"""
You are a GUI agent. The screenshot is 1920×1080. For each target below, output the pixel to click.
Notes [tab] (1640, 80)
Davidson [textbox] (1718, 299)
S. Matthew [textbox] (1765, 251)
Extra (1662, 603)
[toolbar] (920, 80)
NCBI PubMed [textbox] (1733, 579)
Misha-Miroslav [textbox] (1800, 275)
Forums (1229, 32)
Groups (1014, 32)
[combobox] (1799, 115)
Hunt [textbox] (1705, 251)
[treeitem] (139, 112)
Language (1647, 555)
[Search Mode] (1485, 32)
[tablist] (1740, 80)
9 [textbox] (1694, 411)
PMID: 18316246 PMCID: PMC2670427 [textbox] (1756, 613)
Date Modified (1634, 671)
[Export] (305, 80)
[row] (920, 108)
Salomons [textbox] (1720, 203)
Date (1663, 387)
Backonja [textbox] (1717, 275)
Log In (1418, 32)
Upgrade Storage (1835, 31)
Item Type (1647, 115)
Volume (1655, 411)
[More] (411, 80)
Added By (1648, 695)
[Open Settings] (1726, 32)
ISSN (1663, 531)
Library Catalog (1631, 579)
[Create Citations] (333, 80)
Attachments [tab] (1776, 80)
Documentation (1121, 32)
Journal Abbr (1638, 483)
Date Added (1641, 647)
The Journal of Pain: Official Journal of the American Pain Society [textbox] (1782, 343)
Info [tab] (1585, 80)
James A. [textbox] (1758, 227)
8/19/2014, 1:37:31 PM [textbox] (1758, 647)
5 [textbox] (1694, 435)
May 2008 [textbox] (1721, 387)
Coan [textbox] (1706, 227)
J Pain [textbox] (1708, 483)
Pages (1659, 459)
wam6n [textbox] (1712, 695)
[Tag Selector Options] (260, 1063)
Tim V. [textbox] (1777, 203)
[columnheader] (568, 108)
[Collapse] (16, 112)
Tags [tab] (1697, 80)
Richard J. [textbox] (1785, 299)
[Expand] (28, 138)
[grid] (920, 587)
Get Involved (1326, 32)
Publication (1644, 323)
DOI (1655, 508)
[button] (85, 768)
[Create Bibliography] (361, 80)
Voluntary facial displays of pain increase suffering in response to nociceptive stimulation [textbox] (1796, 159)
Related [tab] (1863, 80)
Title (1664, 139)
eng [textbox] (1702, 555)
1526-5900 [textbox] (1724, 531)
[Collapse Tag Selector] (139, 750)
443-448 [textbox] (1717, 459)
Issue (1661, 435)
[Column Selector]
"""
**Exercise objective**
Exact copies of all the records are to be printed.

**Answer area**
You are a GUI agent. The screenshot is 1920×1080. For each target below, output the pixel to click.
Notes [tab] (1640, 80)
Davidson [textbox] (1718, 299)
S. Matthew [textbox] (1765, 251)
Extra (1662, 603)
[toolbar] (920, 80)
NCBI PubMed [textbox] (1733, 579)
Misha-Miroslav [textbox] (1800, 275)
Forums (1229, 32)
Groups (1014, 32)
[combobox] (1799, 115)
Hunt [textbox] (1705, 251)
[treeitem] (139, 112)
Language (1647, 555)
[Search Mode] (1485, 32)
[tablist] (1740, 80)
9 [textbox] (1694, 411)
PMID: 18316246 PMCID: PMC2670427 [textbox] (1756, 613)
Date Modified (1634, 671)
[Export] (305, 80)
[row] (920, 108)
Salomons [textbox] (1720, 203)
Date (1663, 387)
Backonja [textbox] (1717, 275)
Log In (1418, 32)
Upgrade Storage (1835, 31)
Item Type (1647, 115)
Volume (1655, 411)
[More] (411, 80)
Added By (1648, 695)
[Open Settings] (1726, 32)
ISSN (1663, 531)
Library Catalog (1631, 579)
[Create Citations] (333, 80)
Attachments [tab] (1776, 80)
Documentation (1121, 32)
Journal Abbr (1638, 483)
Date Added (1641, 647)
The Journal of Pain: Official Journal of the American Pain Society [textbox] (1782, 343)
Info [tab] (1585, 80)
James A. [textbox] (1758, 227)
8/19/2014, 1:37:31 PM [textbox] (1758, 647)
5 [textbox] (1694, 435)
May 2008 [textbox] (1721, 387)
Coan [textbox] (1706, 227)
J Pain [textbox] (1708, 483)
Pages (1659, 459)
wam6n [textbox] (1712, 695)
[Tag Selector Options] (260, 1063)
Tim V. [textbox] (1777, 203)
[columnheader] (568, 108)
[Collapse] (16, 112)
Tags [tab] (1697, 80)
Richard J. [textbox] (1785, 299)
[Expand] (28, 138)
[grid] (920, 587)
Get Involved (1326, 32)
Publication (1644, 323)
DOI (1655, 508)
[button] (85, 768)
[Create Bibliography] (361, 80)
Voluntary facial displays of pain increase suffering in response to nociceptive stimulation [textbox] (1796, 159)
Related [tab] (1863, 80)
Title (1664, 139)
eng [textbox] (1702, 555)
1526-5900 [textbox] (1724, 531)
[Collapse Tag Selector] (139, 750)
443-448 [textbox] (1717, 459)
Issue (1661, 435)
[Column Selector]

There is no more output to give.